= The Invisible Mile =

2015 novel by David Coventry

First edition
(publ. Victoria University Press)

The Invisible Mile is the 2015 debut novel by New Zealand writer, David Coventry. The novel is a re-imagining of the 1928 Tour de France narrated in first-person by a fictional rider. The novel was a bestseller in New Zealand and the winner of the 2016 Hubert Church Award for Fiction. The novel has been translated into German, Spanish, Danish, Hebrew and Dutch. Critically acclaimed in New Zealand the novel has been named a book of the year in publications in the UK, Netherlands and New Zealand. Whilst it was also named as pick of the week in The Sydney Morning Herald and the New York Times Review of Books.

== Style and themes ==

As described in the Sydney Morning Herald, the novel depicts its "odyssey with symbolic force and poetic finesse." In doing so the novel creates its own legends around the riders and pays homage to ancestral competitors. A major theme in the novel is the individual's encounter with the trauma and opacity of a present, yet inaccessible, history and how this drives mythology. Here, personal history is inescapably connected to the shifting occurrences which mold modernity. Coventry has been quoted as saying "My motivation to write the book was not cycling. Cycling was a perfect way to get lost in the language of war and the memory of war." Indeed, the "suffering of these athletes (many of whom, save for the unnamed narrator, are based on real-life figures) resonates with their shared trauma from a war that played out just 10 years earlier.... In varying parts philosophical action-adventure, travelogue, family drama, war chronicle and psychological puzzler, is suffused with the ever-querying perspective of its haunted central character." In regard to the symbolic drive of the novel, Coventry has stated "The book is not trying to be a metaphor for the war, but for remembering the war."

==Reception==
The New York Times stated the book is "Gorgeous.... Coventry’s brooding narrative, in varying parts philosophical action-adventure, travelogue, family drama, war chronicle and psychological puzzler, is suffused with the ever-querying perspective of its haunted central character."

The Brooklyn Rail described the novel as "Masterful..... Coventry breaks the rules, every one he can find, and learns a higher music. What emerges is a novel in the tradition of Don DeLillo (Libra), Toni Morrison (Beloved) and Thomas Mann (Doctor Faustus), writers who try to think through the way history takes hold of the individual, the almost demonic violence inspired by the place where people and events meet. These are books with a metaphysical heft." The Guardian described it as "a literary novel of the highest order."

Critically acclaimed in New Zealand, the novel has been described as "[O]ne of the most gruelling novels about sport ever written in New Zealand.
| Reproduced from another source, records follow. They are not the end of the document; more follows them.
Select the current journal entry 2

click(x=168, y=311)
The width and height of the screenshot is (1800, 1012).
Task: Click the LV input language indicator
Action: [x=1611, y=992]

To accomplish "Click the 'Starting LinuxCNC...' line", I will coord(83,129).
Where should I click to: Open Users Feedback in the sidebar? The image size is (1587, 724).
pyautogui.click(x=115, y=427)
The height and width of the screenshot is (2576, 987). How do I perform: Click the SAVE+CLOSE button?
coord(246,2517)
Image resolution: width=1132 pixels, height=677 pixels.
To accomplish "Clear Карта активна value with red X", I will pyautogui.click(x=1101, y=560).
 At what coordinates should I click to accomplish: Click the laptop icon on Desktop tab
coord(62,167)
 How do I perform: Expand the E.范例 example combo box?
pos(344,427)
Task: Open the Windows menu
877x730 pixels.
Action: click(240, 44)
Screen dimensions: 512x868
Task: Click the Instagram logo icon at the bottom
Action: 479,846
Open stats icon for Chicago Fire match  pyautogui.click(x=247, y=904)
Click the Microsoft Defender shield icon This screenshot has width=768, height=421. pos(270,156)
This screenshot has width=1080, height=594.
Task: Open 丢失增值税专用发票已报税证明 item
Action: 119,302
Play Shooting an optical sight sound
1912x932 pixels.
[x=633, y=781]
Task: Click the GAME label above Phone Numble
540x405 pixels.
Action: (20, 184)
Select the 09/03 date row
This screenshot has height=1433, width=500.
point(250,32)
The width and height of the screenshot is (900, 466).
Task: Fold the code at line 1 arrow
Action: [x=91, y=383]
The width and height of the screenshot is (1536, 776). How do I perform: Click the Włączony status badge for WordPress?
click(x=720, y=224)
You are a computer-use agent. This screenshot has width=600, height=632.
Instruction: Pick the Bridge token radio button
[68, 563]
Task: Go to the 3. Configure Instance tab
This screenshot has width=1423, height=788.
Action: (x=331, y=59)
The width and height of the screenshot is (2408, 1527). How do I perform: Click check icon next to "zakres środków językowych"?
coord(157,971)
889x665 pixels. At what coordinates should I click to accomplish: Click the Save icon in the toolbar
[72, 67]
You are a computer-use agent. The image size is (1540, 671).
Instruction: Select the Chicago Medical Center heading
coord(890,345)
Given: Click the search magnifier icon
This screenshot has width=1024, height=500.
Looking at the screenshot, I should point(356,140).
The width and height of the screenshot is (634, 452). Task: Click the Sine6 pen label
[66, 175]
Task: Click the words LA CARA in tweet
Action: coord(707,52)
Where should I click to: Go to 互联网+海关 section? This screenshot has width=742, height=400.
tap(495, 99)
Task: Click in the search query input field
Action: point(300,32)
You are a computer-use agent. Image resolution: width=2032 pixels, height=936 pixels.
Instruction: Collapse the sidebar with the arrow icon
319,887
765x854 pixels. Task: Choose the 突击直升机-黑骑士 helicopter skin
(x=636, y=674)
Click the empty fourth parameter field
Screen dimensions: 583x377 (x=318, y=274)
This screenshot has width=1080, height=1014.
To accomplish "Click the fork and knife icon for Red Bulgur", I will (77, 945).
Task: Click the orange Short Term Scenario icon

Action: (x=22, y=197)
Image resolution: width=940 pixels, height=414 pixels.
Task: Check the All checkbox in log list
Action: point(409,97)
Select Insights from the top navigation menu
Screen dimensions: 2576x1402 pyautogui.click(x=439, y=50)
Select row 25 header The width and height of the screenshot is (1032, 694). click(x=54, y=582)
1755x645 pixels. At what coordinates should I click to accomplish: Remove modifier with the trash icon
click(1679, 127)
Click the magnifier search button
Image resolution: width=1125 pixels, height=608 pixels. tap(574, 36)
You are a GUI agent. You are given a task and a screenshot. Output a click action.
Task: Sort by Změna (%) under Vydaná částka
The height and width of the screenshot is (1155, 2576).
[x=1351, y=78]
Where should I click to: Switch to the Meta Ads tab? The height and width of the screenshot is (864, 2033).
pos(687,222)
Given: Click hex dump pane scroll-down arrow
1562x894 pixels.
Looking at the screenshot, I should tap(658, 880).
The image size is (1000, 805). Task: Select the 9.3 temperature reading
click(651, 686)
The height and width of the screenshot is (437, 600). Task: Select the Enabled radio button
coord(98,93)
But it’s quite a bit more than this . . . A truly extraordinary first novel." Whilst Kiran Dass of The New Zealand Herald wrote "... it's such an accomplished and beautifully refined novel. It almost makes other writers look like they're just mucking around." Brian Clearkin at Landfall wrote: "a brilliant tour de force of writing talent and style that richly rewards the reader. I leave it to you to decide whether or not this debut effort immediately places David Coventry among the elite of New Zealand authors."[19] With Olivia Macassey at Takahē magazine stating "Coventry seems to have arrived fully-formed in our literary landscape with this fascinating debut."